SURABAYA, Indonesia (AP) — The mayor of Indonesia's second-largest city has officially shut down "Dolly," one of Southeast Asia's biggest red-light districts, but the world's oldest profession is still working despite warnings to stop.

Dolly — believed to have been named years ago after a colonial Dutch madam — was supposed to have closed June 18, but on the main drag, young women in skin-tight miniskirts and heels continue to lure guests into rooms lit only by faint red and pink lights.

Pimps made no attempt to hide as they stood outside, greeting potential customers. When a sex worker in a karaoke parlor spotted journalists walking past, she ran out with a raised fist and shouted, "Dolly will stay open!"
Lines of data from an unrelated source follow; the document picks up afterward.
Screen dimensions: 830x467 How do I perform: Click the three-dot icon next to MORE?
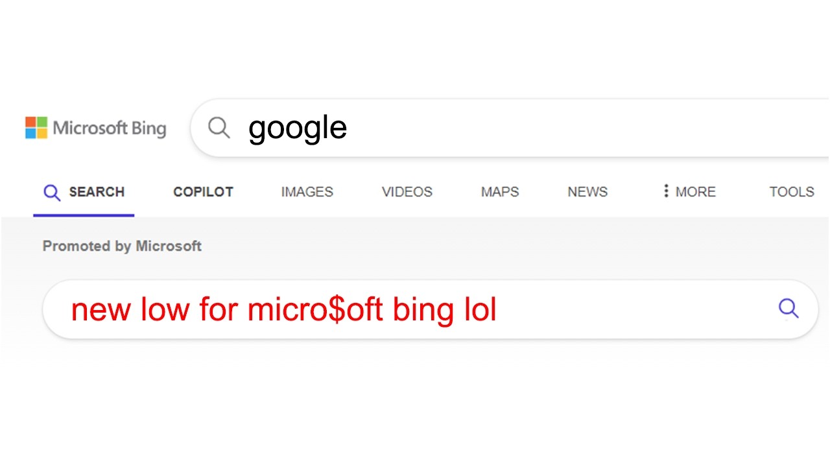[665, 191]
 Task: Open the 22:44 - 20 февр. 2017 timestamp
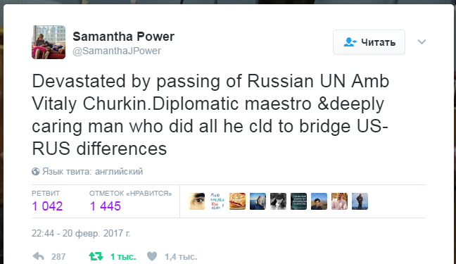click(x=81, y=234)
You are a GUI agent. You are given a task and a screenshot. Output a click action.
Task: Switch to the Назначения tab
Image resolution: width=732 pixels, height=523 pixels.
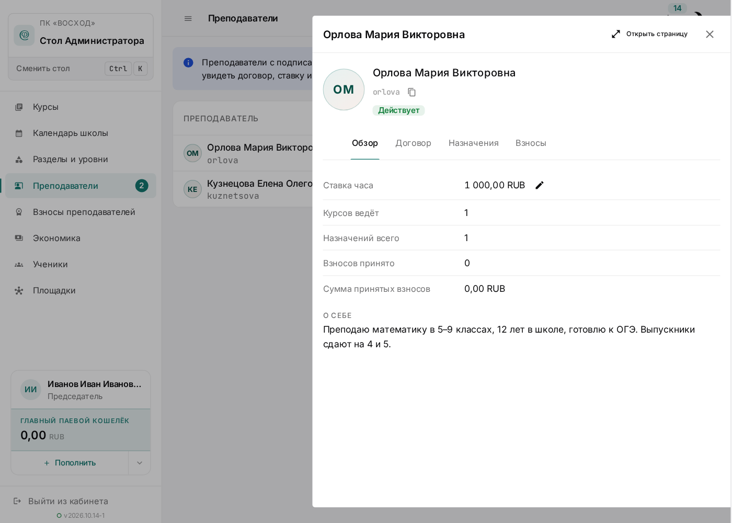(x=474, y=143)
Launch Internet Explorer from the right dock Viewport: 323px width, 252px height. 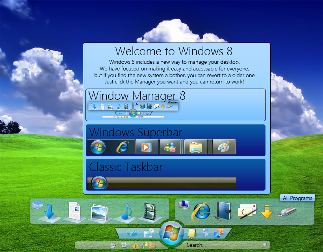click(201, 211)
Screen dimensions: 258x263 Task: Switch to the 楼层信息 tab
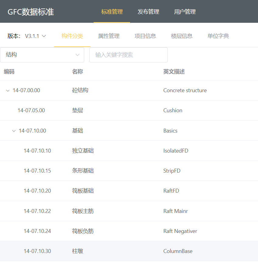point(182,36)
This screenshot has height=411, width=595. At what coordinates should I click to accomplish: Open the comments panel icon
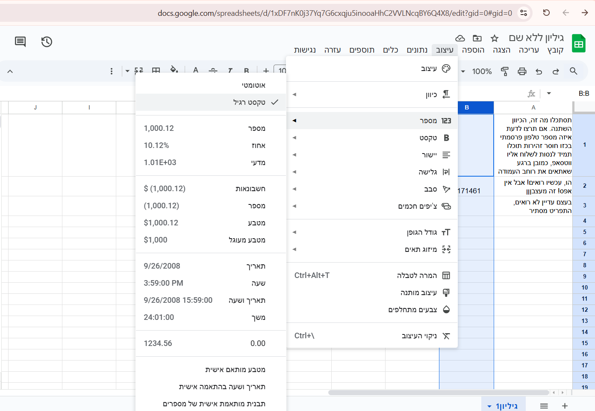20,41
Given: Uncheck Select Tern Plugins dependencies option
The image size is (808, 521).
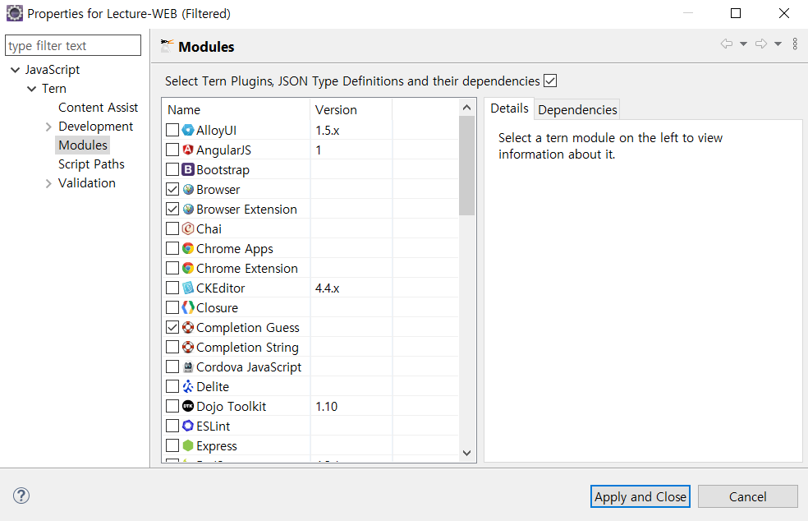Looking at the screenshot, I should click(x=549, y=81).
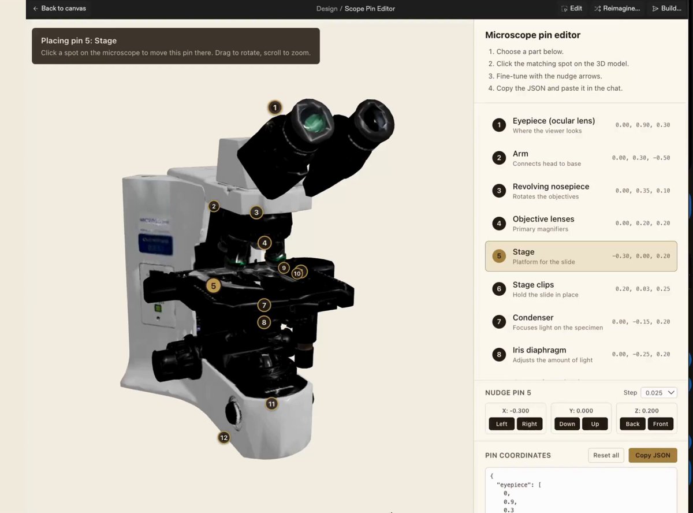Select pin marker 4 on objective lenses
The width and height of the screenshot is (693, 513).
[264, 243]
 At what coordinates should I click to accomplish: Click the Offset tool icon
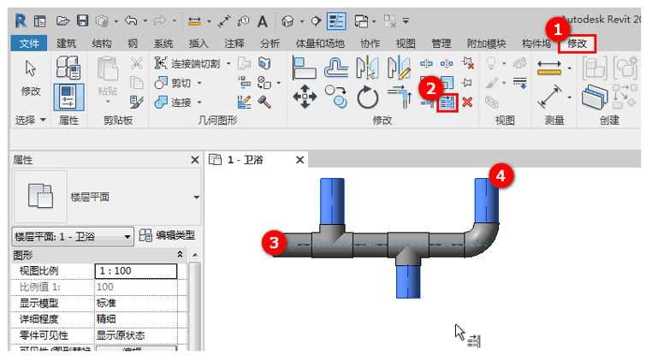pyautogui.click(x=335, y=66)
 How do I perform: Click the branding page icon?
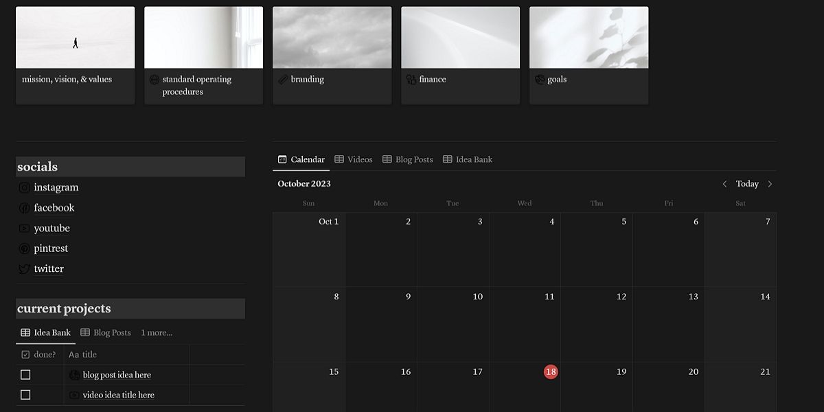[x=282, y=80]
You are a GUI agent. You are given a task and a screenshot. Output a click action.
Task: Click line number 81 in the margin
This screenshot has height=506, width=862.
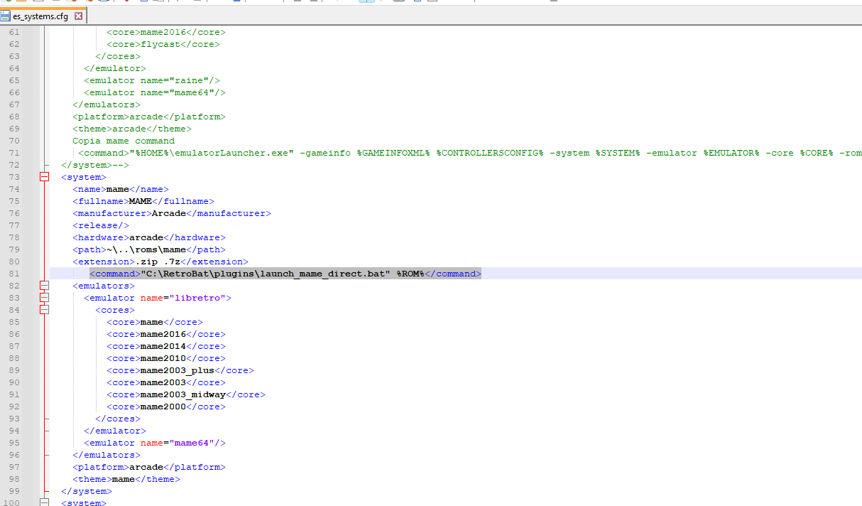14,274
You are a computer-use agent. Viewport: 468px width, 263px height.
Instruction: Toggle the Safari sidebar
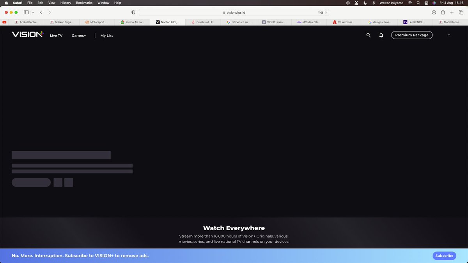tap(26, 12)
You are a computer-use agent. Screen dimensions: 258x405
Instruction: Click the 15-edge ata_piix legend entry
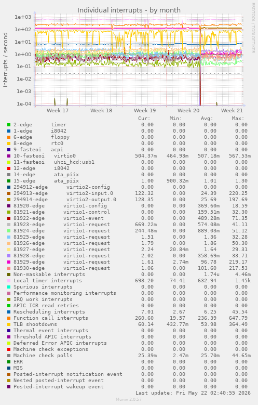pyautogui.click(x=46, y=181)
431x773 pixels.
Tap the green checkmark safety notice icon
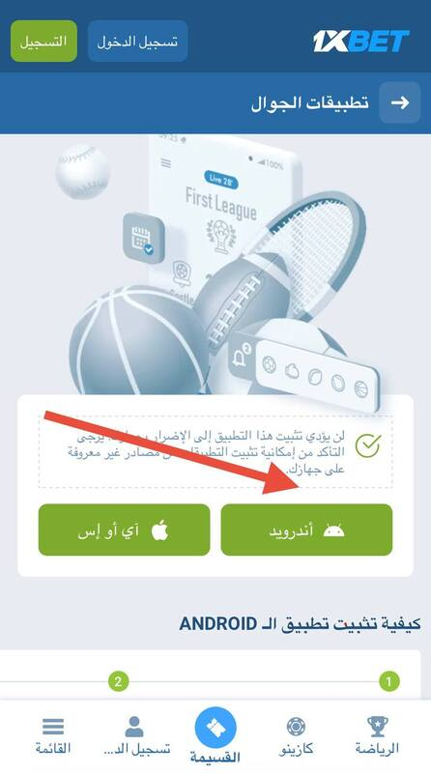coord(368,446)
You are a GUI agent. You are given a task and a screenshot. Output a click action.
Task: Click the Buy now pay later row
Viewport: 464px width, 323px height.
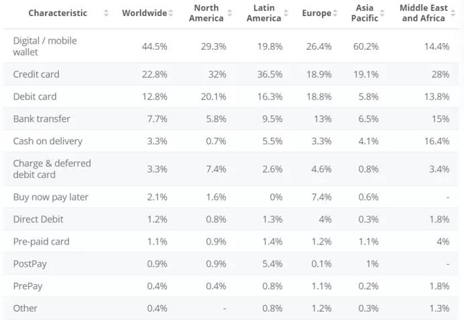tap(51, 197)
Surabaya's reformist mayor Tri Rismaharini has vowed to shutter the area, and the government is offering $425 to each of the estimated 1,500 sex workers to help them get out of the business.

Rismaharini plans to ease the women out of the work, and gave them until Monday to collect the money. She has not attempted to use force but said she wants the entire complex closed down by the end of the holy month of Ramadan in late July.

But the sex workers, pimps and local business owners have taken to the streets in protest, saying the city is offering too little compensation for yanking them away from their livelihoods.

"The government just doesn't care about us," said Suyatmi, 43, a prostitute who uses one name like many Indonesians. "We need a more permanent solution. They can't just solve the prostitution problem by handing out money to prostitutes."

Prostitution rings operate openly in all major Indonesian cities despite opposition from Islamic conservatives, some of whom want to replace the country's secular system with one bound by Islamic law. Most of Indonesia's 246 million people are Muslims.

Rismaharini, the first female mayor of Surabaya, has pledged to shut down all brothels in the city.